(Adapted from the book Genre of Power: Police Report Writers and Readers in the Justice System)
This post was written by member Leslie Seawright. This is the second of two parts. You can read the first part here.
Prior to my research efforts at the Jackson Police Department,[i] I had always heard that police could not write, that police reports were worthless documents, and that no one should ever trust what a cop wrote down. It was also well known in my academic and social circles that police reports were not allowed in court because of how poorly they were written (a misnomer). My initial research into police writing revealed similar sentiments. Prosecutors, police chiefs, defense attorneys, and even officers all complained to me about how poorly police reports are written. I heard this anecdotally in casual conversations and in formal interviews with police chiefs, prosecutors, and defense attorneys. The mountain of texts dedicated to improving officer report writing skills demonstrates the problems associated with report writing. Names like How to Really Really Write those Boring Police Reports, Plain English for Cops, Painless Police Report Writing, and my favorite, The Best Police Report Writing Book with Samples: Written for Police by Police, This is not an English Lesson, say a lot about how reports are viewed by officers and superiors. Report writing is seen as boring, difficult, convoluted, painful, and overly concerned with grammar. The manuals typical solutions are templates and simplified demands to include the Who, What, When, Where, How, and Why of every encounter. They largely avoid the context of police writing as a rhetorical situation fraught with complicated audience needs and multiple, often conflicting, purposes.
It became clear after reviewing police academy materials and sitting in two different report-training sessions that report writing was always discussed from a deficit model. Police cadets were instructed on how to write a coherent paragraph and use the correct word for a specific meaning. They were also instructed on how to organize the report, detailing the events chronologically. However, the majority of the police academy training I researched was spent on ground-fighting tactics, shooting practice, crime-scene investigation, and multiple-choice test preparation. At the police academy in Arkansas, only 8 hours out of 430 were devoted to report writing (Seawright).

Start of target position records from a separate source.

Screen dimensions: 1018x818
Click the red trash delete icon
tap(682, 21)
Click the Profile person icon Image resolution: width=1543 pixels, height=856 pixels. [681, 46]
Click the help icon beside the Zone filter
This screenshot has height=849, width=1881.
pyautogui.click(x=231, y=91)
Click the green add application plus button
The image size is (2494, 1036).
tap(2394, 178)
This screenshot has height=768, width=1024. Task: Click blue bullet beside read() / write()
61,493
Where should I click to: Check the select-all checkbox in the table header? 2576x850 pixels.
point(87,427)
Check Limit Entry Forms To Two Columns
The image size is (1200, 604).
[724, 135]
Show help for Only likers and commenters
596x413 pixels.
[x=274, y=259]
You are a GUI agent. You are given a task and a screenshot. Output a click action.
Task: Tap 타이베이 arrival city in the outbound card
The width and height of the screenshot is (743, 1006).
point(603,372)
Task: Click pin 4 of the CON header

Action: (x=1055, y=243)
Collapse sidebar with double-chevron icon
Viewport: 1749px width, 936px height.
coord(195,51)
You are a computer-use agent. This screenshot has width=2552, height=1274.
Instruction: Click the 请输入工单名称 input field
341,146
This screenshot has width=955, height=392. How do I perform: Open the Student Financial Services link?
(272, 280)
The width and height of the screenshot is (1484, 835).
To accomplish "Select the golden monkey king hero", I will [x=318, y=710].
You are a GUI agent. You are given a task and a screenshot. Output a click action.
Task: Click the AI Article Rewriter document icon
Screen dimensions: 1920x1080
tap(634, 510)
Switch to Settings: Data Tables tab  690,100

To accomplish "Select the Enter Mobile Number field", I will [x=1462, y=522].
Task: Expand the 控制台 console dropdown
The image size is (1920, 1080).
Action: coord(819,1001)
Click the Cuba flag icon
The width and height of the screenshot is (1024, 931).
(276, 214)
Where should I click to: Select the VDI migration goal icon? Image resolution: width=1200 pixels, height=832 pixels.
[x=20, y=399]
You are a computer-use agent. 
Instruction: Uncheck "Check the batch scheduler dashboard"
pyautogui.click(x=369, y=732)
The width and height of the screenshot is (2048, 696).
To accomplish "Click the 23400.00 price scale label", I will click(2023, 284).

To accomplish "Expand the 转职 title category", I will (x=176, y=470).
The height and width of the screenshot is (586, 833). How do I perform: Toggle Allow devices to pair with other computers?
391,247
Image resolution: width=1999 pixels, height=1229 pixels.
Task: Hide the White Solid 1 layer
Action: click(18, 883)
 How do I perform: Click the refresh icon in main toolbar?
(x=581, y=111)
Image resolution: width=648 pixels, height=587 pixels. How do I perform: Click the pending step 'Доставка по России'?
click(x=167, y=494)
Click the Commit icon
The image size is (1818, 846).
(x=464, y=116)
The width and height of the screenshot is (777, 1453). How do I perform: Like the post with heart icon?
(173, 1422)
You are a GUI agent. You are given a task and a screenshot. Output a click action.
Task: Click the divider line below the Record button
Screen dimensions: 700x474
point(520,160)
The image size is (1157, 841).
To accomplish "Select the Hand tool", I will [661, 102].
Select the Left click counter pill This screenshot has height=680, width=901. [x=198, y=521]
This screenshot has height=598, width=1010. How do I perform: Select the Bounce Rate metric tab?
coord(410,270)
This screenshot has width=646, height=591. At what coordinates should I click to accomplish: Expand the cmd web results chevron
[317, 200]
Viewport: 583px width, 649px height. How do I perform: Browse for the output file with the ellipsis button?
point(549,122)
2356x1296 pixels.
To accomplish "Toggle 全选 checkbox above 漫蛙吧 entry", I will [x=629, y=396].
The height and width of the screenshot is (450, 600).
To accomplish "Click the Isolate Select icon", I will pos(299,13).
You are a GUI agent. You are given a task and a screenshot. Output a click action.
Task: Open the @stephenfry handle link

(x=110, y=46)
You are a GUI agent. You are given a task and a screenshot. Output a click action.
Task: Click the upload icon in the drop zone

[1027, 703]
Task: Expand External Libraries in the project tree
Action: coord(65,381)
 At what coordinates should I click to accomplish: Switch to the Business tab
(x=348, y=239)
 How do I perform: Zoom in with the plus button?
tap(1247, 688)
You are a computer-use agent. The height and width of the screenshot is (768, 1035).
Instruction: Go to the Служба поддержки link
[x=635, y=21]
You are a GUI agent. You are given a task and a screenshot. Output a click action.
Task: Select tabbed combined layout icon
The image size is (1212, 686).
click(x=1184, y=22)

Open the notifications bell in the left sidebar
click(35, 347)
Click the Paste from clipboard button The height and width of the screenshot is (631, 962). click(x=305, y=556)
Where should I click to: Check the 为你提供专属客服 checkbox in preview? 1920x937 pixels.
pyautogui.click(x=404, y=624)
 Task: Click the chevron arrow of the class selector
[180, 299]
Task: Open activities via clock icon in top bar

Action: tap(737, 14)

When I asked officers, lawyers, supervisors and others what made a police report a “poor report,” the answers varied wildly. Officers seemed to think that poor grammar created poor reports. Supervisors and chiefs complained about a lack of professionalism in reports. Stephen Mathes, the police chief at Jackson Police Department, complained that “basic grammar” just was not present in police reports. He noted,
We are not just taking a raw recruit and trying to teach them law and police tactics but basic grammar in some instances. . . . [I]f a defense attorney picked up a report that was poorly written they are automatically going to say, here is a person I can attack. I can attack credibility.
However, the lawyers I spoke with complained that their most serious concern regarding police reports was the amount of information that was often left out. Two hours after my interview with the Jackson police chief, I sat in the office of Chad Rucker, a local defense attorney, who stressed the importance of the police-officer narrative over grammar in report writing. He emphasized, “Only in telling the story can all the details of the case come to light. Grammar does not matter. It could be written phonetically for all I care, just put down everything that happened.”
So in a matter of hours, a police chief told me that grammar really mattered to defense lawyers, and a defense lawyer told me he could not care less about grammar in reports. How was it that the police report genre could elicit such varied and contradicting expectations from its readers?
Genre of Power: Police Report Writers and Readers in the Justice System tells the story of one police report as it travels through the judicial system. The chapters are organized in order to analyze the writing and reading process of the officer writing the report and the report’s subsequent readers. By highlighting the work that a police report does and the multiple purposes and audiences it must serve, the book ultimately addresses the power dynamics of writers and readers in the judicial system, and examines who is served (or not served) by police reports.
It is important for us and for our students to understand how genres operate in powerful institutions. We can prepare students for these environments by helping them think critically about the role that written texts play in organizations and the complicity employees have in recreating the institution through documents. When students understand the role that employees play in supporting powerful systems, they can better decide what role they want to play or how they might change that role, versus blindly following the dictates of the genre and the system.
[i] Jackson Police Department is an alias.
Leslie Seawright is assistant professor of English at Missouri State University. Seawright’s research interests include workplace communication, community literacy practices, technical writing and intercultural communication.